What you are asked to do: Retype the complete listing without any change.
[[ The data, beginning ]]
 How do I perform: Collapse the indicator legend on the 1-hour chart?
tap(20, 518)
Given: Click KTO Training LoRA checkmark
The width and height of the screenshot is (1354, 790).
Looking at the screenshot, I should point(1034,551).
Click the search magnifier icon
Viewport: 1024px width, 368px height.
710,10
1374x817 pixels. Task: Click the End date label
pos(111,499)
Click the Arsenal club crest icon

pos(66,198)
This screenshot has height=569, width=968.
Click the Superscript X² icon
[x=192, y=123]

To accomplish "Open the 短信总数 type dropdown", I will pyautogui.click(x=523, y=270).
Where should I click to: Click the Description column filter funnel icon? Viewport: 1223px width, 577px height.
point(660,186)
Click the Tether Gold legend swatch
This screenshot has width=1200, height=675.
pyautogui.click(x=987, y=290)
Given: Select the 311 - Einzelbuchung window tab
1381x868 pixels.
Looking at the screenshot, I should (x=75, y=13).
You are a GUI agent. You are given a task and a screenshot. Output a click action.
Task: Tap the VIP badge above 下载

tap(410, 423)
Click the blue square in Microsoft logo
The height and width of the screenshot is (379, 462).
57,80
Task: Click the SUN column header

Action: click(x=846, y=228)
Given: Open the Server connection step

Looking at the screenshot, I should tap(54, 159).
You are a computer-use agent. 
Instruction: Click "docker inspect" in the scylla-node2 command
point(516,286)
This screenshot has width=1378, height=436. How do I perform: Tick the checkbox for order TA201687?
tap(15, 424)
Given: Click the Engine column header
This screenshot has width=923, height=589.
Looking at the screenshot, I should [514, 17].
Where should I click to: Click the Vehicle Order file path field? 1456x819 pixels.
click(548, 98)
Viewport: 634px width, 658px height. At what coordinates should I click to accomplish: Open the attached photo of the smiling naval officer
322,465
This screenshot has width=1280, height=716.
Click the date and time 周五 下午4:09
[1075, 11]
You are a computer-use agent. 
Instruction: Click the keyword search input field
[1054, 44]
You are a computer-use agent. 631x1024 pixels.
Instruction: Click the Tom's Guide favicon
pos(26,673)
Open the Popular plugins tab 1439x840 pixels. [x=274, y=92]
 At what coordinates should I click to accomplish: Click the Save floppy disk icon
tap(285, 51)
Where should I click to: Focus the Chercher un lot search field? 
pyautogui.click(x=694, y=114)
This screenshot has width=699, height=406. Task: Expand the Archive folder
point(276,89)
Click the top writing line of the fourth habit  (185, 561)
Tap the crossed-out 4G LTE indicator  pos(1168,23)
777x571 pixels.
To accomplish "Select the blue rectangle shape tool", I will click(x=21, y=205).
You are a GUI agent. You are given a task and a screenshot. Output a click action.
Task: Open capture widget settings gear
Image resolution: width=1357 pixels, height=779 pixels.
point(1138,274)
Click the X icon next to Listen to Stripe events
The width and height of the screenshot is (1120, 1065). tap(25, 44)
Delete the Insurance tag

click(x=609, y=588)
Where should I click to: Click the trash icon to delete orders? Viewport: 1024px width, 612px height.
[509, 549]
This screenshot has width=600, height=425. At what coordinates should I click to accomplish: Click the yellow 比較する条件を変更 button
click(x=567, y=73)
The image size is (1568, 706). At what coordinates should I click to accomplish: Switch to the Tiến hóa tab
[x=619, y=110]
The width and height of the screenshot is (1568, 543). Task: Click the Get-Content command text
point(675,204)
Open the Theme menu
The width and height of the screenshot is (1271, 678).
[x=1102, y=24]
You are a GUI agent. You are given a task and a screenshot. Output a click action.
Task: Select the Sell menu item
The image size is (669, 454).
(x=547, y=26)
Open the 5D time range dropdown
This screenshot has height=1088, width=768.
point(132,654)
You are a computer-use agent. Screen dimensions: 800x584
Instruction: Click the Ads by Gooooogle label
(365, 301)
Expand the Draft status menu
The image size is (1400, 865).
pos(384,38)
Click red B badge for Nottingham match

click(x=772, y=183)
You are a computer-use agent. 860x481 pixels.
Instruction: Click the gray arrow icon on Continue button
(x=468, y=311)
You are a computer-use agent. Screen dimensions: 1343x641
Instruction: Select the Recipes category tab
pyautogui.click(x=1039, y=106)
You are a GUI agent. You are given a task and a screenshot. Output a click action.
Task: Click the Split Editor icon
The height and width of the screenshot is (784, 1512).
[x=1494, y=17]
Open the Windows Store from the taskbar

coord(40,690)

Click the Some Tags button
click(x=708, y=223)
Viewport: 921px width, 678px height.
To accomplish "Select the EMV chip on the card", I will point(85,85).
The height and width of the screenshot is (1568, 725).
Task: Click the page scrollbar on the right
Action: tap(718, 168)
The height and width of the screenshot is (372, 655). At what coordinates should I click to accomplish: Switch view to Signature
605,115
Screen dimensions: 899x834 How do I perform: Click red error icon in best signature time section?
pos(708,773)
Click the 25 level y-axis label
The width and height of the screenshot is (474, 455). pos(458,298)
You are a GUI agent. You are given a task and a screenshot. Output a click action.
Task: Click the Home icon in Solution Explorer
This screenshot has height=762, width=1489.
[[ The data, end ]]
Your response:
 How do I perform: Collapse the indicator legend on the 1-hour chart?
tap(20, 518)
Given: Click KTO Training LoRA checkmark
The width and height of the screenshot is (1354, 790).
Looking at the screenshot, I should point(1034,551).
Click the search magnifier icon
Viewport: 1024px width, 368px height.
710,10
1374x817 pixels. Task: Click the End date label
pos(111,499)
Click the Arsenal club crest icon

pos(66,198)
This screenshot has height=569, width=968.
Click the Superscript X² icon
[x=192, y=123]

To accomplish "Open the 短信总数 type dropdown", I will pyautogui.click(x=523, y=270).
Where should I click to: Click the Description column filter funnel icon? Viewport: 1223px width, 577px height.
point(660,186)
Click the Tether Gold legend swatch
This screenshot has width=1200, height=675.
pyautogui.click(x=987, y=290)
Given: Select the 311 - Einzelbuchung window tab
1381x868 pixels.
Looking at the screenshot, I should (x=75, y=13).
You are a GUI agent. You are given a task and a screenshot. Output a click action.
Task: Tap the VIP badge above 下载

tap(410, 423)
Click the blue square in Microsoft logo
The height and width of the screenshot is (379, 462).
57,80
Task: Click the SUN column header

Action: click(x=846, y=228)
Given: Open the Server connection step

Looking at the screenshot, I should tap(54, 159).
You are a computer-use agent. 
Instruction: Click "docker inspect" in the scylla-node2 command
point(516,286)
This screenshot has width=1378, height=436. How do I perform: Tick the checkbox for order TA201687?
tap(15, 424)
Given: Click the Engine column header
This screenshot has width=923, height=589.
Looking at the screenshot, I should [514, 17].
Where should I click to: Click the Vehicle Order file path field? 1456x819 pixels.
click(548, 98)
Viewport: 634px width, 658px height. At what coordinates should I click to accomplish: Open the attached photo of the smiling naval officer
322,465
This screenshot has width=1280, height=716.
Click the date and time 周五 下午4:09
[1075, 11]
You are a computer-use agent. 
Instruction: Click the keyword search input field
[1054, 44]
You are a computer-use agent. 631x1024 pixels.
Instruction: Click the Tom's Guide favicon
pos(26,673)
Open the Popular plugins tab 1439x840 pixels. [x=274, y=92]
 At what coordinates should I click to accomplish: Click the Save floppy disk icon
tap(285, 51)
Where should I click to: Focus the Chercher un lot search field? 
pyautogui.click(x=694, y=114)
This screenshot has width=699, height=406. Task: Expand the Archive folder
point(276,89)
Click the top writing line of the fourth habit  (185, 561)
Tap the crossed-out 4G LTE indicator  pos(1168,23)
777x571 pixels.
To accomplish "Select the blue rectangle shape tool", I will click(x=21, y=205).
You are a GUI agent. You are given a task and a screenshot. Output a click action.
Task: Open capture widget settings gear
Image resolution: width=1357 pixels, height=779 pixels.
point(1138,274)
Click the X icon next to Listen to Stripe events
The width and height of the screenshot is (1120, 1065). tap(25, 44)
Delete the Insurance tag

click(x=609, y=588)
Where should I click to: Click the trash icon to delete orders? Viewport: 1024px width, 612px height.
[509, 549]
This screenshot has width=600, height=425. At what coordinates should I click to accomplish: Click the yellow 比較する条件を変更 button
click(x=567, y=73)
The image size is (1568, 706). At what coordinates should I click to accomplish: Switch to the Tiến hóa tab
[x=619, y=110]
The width and height of the screenshot is (1568, 543). Task: Click the Get-Content command text
point(675,204)
Open the Theme menu
The width and height of the screenshot is (1271, 678).
[x=1102, y=24]
You are a GUI agent. You are given a task and a screenshot. Output a click action.
Task: Select the Sell menu item
The image size is (669, 454).
(x=547, y=26)
Open the 5D time range dropdown
This screenshot has height=1088, width=768.
point(132,654)
You are a computer-use agent. Screen dimensions: 800x584
Instruction: Click the Ads by Gooooogle label
(365, 301)
Expand the Draft status menu
The image size is (1400, 865).
pos(384,38)
Click red B badge for Nottingham match

click(x=772, y=183)
You are a computer-use agent. 860x481 pixels.
Instruction: Click the gray arrow icon on Continue button
(x=468, y=311)
You are a computer-use agent. Screen dimensions: 1343x641
Instruction: Select the Recipes category tab
pyautogui.click(x=1039, y=106)
You are a GUI agent. You are given a task and a screenshot. Output a click action.
Task: Click the Split Editor icon
The height and width of the screenshot is (784, 1512).
[x=1494, y=17]
Open the Windows Store from the taskbar

coord(40,690)

Click the Some Tags button
click(x=708, y=223)
Viewport: 921px width, 678px height.
To accomplish "Select the EMV chip on the card", I will point(85,85).
The height and width of the screenshot is (1568, 725).
Task: Click the page scrollbar on the right
Action: tap(718, 168)
The height and width of the screenshot is (372, 655). At what coordinates should I click to accomplish: Switch view to Signature
605,115
Screen dimensions: 899x834 How do I perform: Click red error icon in best signature time section?
pos(708,773)
Click the 25 level y-axis label
The width and height of the screenshot is (474, 455). pos(458,298)
You are a GUI agent. You are given a task and a screenshot. Output a click action.
Task: Click the Home icon in Solution Explorer
This screenshot has height=762, width=1489.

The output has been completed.